» **PROBLEM REQUIREMENTS**
Render the data below as a JSON list of strings, one string per line and no blank lines. Leave out the pictures.

» **SUPPLIED INFORMATION**
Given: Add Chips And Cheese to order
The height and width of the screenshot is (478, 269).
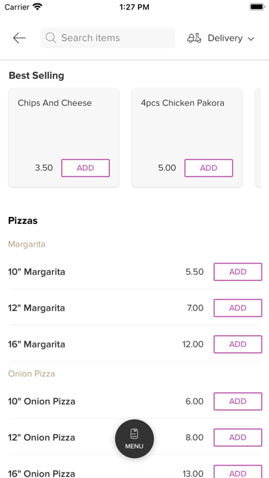Looking at the screenshot, I should [x=85, y=168].
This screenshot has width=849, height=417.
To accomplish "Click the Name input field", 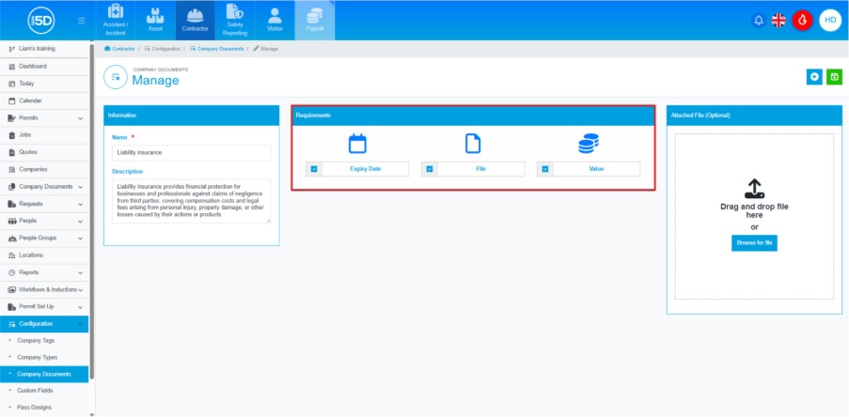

» **RESULT OF THIS EXERCISE**
[
  "Given: Add Chips And Cheese to order",
  "The height and width of the screenshot is (478, 269).",
  "Looking at the screenshot, I should [x=85, y=168].",
  "This screenshot has width=849, height=417.",
  "To accomplish \"Click the Name input field\", "
]